Une face cachée du rêve américain
Dès la première image, on comprend le sujet du film, la ségrégation : on se trouve face à deux lavabos différents, un lavabo pour les blancs, moderne, un plus traditionnel pour les "colored", à savoir les noirs. On est dans le sud des Etats-Unis en 1964, plus précisément dans le Mississippi. Trois militants des droits civiques (deux blancs et un noir) ont disparu et deux fédéraux viennent alors enquêter pour résoudre cette affaire. A noter que le film est une fiction mais qu'il s'inspire de faits qui se sont réellement produits en cette année 1964.
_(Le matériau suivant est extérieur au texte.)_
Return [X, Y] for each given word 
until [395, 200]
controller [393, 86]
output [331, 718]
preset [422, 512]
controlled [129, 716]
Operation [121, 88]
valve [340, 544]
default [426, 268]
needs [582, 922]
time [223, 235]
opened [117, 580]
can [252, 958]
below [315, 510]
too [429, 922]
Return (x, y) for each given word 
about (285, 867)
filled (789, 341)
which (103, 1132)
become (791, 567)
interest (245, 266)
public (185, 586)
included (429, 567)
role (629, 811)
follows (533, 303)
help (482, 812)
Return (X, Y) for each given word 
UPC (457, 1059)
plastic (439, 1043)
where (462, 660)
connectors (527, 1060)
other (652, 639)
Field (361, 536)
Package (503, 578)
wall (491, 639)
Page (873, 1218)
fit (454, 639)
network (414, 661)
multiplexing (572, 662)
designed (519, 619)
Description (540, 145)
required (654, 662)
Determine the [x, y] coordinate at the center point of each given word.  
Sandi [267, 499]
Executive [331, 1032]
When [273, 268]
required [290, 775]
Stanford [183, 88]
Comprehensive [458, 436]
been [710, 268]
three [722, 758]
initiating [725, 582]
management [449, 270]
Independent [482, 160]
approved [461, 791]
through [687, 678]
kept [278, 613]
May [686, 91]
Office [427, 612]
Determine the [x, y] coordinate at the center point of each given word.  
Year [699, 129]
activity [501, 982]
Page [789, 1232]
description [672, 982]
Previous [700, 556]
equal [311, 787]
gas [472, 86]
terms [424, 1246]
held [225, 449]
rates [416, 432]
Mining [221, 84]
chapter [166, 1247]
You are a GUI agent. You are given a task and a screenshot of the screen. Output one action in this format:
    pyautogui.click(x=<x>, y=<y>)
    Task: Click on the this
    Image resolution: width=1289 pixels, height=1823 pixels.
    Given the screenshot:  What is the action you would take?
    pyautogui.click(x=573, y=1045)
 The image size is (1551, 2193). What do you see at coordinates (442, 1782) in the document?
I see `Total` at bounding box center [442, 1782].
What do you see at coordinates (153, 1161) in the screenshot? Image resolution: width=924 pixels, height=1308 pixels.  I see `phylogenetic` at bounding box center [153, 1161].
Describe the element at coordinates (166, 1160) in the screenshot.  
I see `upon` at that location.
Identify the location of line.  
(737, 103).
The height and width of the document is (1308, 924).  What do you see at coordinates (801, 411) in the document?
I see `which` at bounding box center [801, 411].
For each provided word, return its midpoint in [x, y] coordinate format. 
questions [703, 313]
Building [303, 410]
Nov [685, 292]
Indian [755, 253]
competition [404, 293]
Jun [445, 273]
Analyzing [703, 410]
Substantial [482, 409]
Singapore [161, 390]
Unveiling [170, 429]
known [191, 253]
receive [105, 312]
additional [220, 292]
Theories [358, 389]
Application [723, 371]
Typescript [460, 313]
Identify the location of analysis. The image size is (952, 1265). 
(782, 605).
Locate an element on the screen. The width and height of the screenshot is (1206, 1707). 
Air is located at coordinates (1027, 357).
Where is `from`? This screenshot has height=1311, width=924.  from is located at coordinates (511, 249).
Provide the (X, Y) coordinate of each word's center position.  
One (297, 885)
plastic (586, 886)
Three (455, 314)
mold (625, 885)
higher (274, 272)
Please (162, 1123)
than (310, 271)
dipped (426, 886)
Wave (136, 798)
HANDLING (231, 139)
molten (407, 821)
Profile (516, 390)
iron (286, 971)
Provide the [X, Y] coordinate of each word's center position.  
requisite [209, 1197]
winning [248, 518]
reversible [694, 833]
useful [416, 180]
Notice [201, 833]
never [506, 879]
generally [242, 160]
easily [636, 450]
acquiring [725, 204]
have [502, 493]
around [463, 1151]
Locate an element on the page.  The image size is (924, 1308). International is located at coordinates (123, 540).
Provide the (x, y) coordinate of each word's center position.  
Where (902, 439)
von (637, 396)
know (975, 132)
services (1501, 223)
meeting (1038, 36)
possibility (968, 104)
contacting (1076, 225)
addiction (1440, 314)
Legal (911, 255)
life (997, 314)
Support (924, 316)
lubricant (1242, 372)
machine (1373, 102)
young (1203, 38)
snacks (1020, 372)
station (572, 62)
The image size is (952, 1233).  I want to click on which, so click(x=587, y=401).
Alan Parker met dans son œuvre l'accent sur le racisme profond répandu dans le sud des Etats-Unis de l'époque, qui se manifestait par la ségrégation (toilettes séparées, tables différentes au restaurant, "églises" différentes), mais aussi par les actions violentes des membres du Ku Klux Klan, avec le soutien tacite d'une majorité de la population blanche : on brûle les églises ou maisons des communautés noires, on menace les noirs, on les violente et on les assassine si nécessaire (passages à tabac, lynchages), sans que la police locale fasse quoi que ce soit puisqu'elle soutient voire participe à ces actions.
Les militants de la suprématie blanche et de la ségrégation se baladent librement avec le drapeau sudiste sur leur voiture. Les autorités locales (maire, shérif), même si elles s'en défendent, soutiennent le mouvement, voire en font partie. C'est là ce qui restait d'une Amérique conservatrice, où les blancs et les noirs ont des places et des rôles séparés, de même que les hommes et les femmes. Une Amérique profonde où le racisme se manifeste aussi envers les catholiques, les juifs, les "orientaux". Alan Parker présente même les reportages de journalistes américains révélant les clichés de nombreux blancs sur les noirs qui seraient différents, ne se laveraient pas, pueraient, seraient hargneux, etc.
On se trouve donc dans un comté du vieux sud puritain, un comté sans alcool où le shérif et les membres de la police locale sont corrompus et membres ou proches du KKK, où l'on est farouchement anticommuniste, on l'on déteste les autorités fédérales, où le juge présente même les agents du FBI comme des "étrangers", où les blancs pensant différemment sont rares car tous ont été élevés ainsi, comme l'évoque la femme du shérif adjoint, incarnée par Frances Macdormand : "on ne naît pas avec la haine. On l'apprend" (on leur apprenait que la ségrégation était inscrite dans la bible).
Rares sont donc les gens pensant différemment à l'époque, le salut, si j'ose dire, ne venant pas ici des habitants, de blancs militants (qui viennent plutôt du nord) ou des noirs, ici résignés, du fait de la peur instillée au quotidien par le KKK. Non, le salut, dans cette affaire, vient de policiers fédéraux sensibles à la question de la justice, quelle que soit la couleur de peau. Deux agents du FBI, dont l'excellent Gene Hackman, très différents l'un de l'autre, souvent en conflit avec leur perception différentes des choses et leurs méthodes opposées durant cette enquête plus que délicate.
La musique du film est très bien adaptée, avec pour commencer une chanson de Mahalia Jackson, puis une musique annonçant parfaitement les tensions et la dimension dramatique du film.
Mississippi Burning est donc film engagé passionnant, terrifiant même quand on voit que les membres du KKK ne sont pas forcément des exaltés ou des fous mais souvent des gens ordinaires. Un excellent film qui reste encore d'actualité quand on se souvient que l'élection d'Obama en 2008 a été accompagnée de nombreuses menaces et de croix brûlées comme au temps de la "période faste" du KKK.